Frederick Atkins

Personal information
- Full name: Frederick Mark Atkins
- Born: 28 March 1864 Boxley, Kent
- Died: 13 January 1941 (aged 76) Rochester, Kent
- Batting: Left-handed
- Role: Wicket-keeper

Domestic team information
- 1882–1897: Kent

Career statistics
| Competition | First-class |
| Matches | 25 |
| Runs scored | 425 |
| Batting average | 9.65 |
| 100s/50s | 0/1 |
| Top score | 52 |
| Catches/stumpings | 21/1 |
- Source: CricInfo, 8 March 2017

= Frederick Atkins (cricketer) =

English cricketer

Frederick Mark Atkins (28 March 1864 – 13 January 1941) was an English cricketer. He played 25 first-class cricket matches for Kent County Cricket Club between 1882 and 1897.

Atkins was born at Boxley near Maidstone in Kent, the son of Mark and Ann Atkins. Both his father and grandfather were Master Maltsters in the brewing industry, and Atkins followed them into the industry, eventually becoming a Master Maltster himself. He played club cricket for The Mote where he was a "prodigious" batsman, becoming the first Mote batsman to score more than 1,000 runs in a season and making a number of high scores, including scoring 364 runs against Shorncliffe Camp in 1887 and 238 against St Lawrence the same season.

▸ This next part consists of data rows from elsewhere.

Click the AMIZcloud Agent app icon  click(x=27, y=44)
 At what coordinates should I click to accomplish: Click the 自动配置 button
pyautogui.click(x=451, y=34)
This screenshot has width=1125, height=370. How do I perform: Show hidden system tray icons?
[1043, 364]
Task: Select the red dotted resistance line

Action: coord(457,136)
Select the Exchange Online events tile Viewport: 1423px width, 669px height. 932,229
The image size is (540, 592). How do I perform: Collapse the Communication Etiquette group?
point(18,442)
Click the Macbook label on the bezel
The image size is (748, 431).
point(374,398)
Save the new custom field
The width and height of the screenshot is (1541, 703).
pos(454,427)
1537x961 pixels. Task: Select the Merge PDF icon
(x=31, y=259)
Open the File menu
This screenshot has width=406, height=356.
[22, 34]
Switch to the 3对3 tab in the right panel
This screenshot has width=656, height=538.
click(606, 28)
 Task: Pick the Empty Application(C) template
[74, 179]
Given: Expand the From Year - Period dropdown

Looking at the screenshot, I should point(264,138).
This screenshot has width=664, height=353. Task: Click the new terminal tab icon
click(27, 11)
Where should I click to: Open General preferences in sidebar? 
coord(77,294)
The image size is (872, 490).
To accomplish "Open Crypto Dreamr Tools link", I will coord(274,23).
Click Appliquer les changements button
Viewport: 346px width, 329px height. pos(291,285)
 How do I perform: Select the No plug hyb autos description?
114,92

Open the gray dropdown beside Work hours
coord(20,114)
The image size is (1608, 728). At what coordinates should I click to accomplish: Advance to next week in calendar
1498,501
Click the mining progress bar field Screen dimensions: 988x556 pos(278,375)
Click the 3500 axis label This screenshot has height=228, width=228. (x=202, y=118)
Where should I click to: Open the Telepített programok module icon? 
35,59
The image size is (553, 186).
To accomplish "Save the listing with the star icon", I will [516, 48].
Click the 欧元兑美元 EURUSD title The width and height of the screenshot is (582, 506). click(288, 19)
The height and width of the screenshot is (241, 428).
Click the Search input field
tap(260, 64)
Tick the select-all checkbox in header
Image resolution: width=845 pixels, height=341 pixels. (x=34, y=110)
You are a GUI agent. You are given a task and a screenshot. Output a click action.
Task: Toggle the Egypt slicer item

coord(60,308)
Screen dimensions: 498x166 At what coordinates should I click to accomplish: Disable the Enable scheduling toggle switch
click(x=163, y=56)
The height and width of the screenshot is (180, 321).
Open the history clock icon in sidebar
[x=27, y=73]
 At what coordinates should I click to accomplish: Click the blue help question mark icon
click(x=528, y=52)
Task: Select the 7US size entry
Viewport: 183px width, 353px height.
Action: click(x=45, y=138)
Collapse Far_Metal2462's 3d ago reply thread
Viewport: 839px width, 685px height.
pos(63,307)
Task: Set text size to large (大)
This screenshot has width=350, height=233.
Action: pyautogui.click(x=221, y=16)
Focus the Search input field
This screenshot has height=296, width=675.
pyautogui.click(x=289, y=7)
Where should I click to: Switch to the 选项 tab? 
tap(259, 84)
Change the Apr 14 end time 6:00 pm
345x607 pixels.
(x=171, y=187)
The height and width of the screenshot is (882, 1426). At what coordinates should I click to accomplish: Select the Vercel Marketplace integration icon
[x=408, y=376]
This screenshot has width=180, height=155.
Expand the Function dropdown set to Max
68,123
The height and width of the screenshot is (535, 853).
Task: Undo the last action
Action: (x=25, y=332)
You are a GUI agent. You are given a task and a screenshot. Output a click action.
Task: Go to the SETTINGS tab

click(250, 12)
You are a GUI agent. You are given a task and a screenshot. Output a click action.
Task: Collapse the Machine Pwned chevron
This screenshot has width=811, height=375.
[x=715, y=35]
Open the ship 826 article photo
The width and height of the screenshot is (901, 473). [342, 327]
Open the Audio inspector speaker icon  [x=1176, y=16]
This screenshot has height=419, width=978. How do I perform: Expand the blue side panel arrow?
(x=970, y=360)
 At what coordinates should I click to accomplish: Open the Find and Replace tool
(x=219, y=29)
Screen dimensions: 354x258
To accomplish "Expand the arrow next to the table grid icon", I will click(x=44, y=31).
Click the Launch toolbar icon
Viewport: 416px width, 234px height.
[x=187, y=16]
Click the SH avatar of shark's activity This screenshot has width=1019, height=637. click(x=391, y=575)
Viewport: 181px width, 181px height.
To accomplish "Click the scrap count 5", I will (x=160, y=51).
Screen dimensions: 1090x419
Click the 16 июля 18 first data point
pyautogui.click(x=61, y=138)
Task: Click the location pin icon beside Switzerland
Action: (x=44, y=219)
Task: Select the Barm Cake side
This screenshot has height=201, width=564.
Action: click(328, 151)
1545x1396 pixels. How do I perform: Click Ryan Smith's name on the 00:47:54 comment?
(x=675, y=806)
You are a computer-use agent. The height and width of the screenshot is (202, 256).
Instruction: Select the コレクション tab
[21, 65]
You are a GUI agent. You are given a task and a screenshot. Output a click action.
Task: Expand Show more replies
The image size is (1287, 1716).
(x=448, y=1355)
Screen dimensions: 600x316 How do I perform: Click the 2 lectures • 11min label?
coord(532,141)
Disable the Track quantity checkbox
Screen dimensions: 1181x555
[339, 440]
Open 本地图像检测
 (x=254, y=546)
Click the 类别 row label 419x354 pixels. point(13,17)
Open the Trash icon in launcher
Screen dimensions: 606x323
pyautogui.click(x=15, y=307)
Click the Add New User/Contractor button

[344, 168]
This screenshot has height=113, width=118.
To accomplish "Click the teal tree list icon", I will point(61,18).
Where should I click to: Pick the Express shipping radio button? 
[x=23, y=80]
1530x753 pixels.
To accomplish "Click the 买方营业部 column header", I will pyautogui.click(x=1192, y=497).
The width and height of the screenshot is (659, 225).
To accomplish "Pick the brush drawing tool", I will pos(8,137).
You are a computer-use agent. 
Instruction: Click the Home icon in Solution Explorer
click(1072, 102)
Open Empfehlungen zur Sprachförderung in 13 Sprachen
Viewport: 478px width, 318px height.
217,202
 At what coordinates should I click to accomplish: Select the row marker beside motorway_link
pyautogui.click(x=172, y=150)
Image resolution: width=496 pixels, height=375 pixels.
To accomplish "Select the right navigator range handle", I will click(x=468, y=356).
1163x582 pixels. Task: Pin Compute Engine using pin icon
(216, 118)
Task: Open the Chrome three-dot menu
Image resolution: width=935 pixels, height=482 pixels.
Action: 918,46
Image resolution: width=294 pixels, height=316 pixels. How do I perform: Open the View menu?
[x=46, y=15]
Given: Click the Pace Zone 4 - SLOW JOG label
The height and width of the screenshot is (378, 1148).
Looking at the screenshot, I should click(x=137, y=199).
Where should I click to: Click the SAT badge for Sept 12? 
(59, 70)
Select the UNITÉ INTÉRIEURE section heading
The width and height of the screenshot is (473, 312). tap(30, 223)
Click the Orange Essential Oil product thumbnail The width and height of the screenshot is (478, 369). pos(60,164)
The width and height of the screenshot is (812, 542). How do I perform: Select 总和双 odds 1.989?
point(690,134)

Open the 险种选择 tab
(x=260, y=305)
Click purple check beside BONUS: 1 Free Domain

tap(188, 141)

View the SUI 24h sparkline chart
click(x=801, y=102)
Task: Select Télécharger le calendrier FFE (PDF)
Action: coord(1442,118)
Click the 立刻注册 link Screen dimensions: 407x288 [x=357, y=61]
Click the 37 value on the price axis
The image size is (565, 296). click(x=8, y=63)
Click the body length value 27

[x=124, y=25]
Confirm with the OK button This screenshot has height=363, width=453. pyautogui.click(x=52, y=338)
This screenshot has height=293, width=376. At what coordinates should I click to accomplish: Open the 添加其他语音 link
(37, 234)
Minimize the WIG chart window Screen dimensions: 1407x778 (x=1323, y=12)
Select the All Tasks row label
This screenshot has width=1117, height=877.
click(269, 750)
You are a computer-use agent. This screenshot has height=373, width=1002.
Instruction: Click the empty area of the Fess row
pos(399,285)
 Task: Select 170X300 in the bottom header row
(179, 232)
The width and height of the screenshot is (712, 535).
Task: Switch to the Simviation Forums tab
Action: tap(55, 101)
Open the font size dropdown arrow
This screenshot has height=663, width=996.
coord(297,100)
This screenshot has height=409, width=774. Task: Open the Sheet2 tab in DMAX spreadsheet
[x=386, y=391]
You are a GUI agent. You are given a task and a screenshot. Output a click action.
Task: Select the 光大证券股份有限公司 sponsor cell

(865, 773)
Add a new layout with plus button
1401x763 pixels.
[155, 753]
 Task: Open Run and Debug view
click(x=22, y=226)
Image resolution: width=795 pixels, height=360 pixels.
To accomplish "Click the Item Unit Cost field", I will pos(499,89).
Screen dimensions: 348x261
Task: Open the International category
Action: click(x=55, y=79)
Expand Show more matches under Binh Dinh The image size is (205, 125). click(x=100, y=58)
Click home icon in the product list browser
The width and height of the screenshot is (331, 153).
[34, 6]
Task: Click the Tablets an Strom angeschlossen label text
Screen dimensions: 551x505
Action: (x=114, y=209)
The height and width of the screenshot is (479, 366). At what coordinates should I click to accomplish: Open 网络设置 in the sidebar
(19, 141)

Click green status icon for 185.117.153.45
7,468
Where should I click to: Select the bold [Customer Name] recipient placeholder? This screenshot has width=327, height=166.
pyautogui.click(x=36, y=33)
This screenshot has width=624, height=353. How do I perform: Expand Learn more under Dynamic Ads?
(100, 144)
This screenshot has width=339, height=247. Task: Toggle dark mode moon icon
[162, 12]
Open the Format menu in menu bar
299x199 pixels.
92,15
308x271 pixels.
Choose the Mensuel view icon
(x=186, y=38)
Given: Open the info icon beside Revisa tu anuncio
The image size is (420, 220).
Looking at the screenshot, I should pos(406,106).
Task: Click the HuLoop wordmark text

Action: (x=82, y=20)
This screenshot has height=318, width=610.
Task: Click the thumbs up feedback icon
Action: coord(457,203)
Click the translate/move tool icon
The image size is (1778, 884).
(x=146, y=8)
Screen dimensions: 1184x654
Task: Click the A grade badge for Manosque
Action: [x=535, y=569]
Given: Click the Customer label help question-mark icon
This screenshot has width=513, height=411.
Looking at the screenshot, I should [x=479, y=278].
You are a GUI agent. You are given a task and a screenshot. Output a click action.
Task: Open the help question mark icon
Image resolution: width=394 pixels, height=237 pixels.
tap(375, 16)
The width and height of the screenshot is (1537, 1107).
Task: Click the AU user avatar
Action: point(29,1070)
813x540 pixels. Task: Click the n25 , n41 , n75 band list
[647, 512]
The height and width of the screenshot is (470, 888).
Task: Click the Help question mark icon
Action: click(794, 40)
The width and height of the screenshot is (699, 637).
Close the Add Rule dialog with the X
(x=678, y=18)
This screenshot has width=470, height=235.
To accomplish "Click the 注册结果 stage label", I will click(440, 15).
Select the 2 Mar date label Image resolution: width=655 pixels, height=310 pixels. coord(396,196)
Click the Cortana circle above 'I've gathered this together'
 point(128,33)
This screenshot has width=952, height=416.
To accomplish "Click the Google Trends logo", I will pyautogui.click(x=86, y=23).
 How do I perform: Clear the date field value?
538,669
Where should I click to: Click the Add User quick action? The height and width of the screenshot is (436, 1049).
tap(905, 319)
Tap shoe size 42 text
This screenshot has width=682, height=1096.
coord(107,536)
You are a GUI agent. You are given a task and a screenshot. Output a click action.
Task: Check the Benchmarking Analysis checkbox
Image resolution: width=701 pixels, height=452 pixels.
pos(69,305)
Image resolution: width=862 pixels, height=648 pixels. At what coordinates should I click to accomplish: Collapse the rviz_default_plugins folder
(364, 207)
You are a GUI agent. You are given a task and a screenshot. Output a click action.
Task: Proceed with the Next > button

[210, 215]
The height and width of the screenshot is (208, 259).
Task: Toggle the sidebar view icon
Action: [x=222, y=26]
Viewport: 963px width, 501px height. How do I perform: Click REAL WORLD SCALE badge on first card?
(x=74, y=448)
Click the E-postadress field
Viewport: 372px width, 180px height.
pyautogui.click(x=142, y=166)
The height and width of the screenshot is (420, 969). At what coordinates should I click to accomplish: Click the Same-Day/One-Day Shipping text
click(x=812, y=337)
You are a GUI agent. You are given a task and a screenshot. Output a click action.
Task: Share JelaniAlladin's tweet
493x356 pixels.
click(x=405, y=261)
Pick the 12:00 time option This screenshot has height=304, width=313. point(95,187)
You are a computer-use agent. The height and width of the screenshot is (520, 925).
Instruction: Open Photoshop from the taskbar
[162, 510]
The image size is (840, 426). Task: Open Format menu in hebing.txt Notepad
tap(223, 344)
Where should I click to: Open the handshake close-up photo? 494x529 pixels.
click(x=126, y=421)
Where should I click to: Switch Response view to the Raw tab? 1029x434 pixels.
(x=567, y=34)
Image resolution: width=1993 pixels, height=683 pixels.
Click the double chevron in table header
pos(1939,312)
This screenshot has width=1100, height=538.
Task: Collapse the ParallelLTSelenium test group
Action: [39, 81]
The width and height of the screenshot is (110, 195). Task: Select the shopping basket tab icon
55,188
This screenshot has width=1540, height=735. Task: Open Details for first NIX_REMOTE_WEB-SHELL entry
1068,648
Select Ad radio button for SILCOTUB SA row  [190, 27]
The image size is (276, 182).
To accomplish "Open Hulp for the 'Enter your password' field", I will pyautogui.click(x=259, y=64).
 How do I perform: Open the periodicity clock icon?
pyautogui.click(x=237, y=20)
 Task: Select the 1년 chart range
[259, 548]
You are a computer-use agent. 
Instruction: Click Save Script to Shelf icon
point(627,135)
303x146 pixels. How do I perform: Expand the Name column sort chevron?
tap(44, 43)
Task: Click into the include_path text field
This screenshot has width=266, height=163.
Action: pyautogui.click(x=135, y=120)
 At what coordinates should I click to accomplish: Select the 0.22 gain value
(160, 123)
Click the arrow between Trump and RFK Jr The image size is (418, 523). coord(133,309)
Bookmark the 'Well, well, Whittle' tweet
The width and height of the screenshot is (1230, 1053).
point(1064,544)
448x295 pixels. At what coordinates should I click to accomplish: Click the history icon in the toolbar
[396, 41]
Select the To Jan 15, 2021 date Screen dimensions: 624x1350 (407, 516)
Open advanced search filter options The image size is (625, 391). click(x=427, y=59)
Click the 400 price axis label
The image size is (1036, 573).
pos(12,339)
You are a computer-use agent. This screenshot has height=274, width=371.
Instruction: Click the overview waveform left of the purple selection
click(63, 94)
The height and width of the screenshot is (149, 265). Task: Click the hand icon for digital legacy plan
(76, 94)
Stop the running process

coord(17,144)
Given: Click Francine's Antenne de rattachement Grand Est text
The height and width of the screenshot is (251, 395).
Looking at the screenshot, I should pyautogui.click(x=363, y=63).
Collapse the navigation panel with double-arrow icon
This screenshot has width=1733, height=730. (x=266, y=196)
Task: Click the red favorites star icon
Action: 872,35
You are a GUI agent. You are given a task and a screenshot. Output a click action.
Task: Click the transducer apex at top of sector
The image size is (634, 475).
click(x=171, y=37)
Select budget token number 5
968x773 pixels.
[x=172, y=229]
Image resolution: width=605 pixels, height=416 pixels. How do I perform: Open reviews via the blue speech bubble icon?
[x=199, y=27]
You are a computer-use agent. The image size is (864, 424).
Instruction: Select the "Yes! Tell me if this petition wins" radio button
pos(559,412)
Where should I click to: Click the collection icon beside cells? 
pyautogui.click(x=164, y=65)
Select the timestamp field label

He made his Kent debut as an amateur against Marylebone Cricket Club (MCC) at Lord's in 1882 and played sporadically over the next 15 seasons, sometimes as a wicket-keeper. He played generally at his home ground or early in the season when the "top-class" amateurs were often unavailable. Seven appearances in 1894 were the most he played in a season, although he was never able to replicate his batting at club level in the first-class game. He played a "dashing" innings against Essex in a minor match in 1887 and played for the Gentlemen of Kent against the Gentlemen of Philadelphia during the American's tour of Britain in 1889. His final first-class match came in 1897, although he continued to play club cricket until 1909.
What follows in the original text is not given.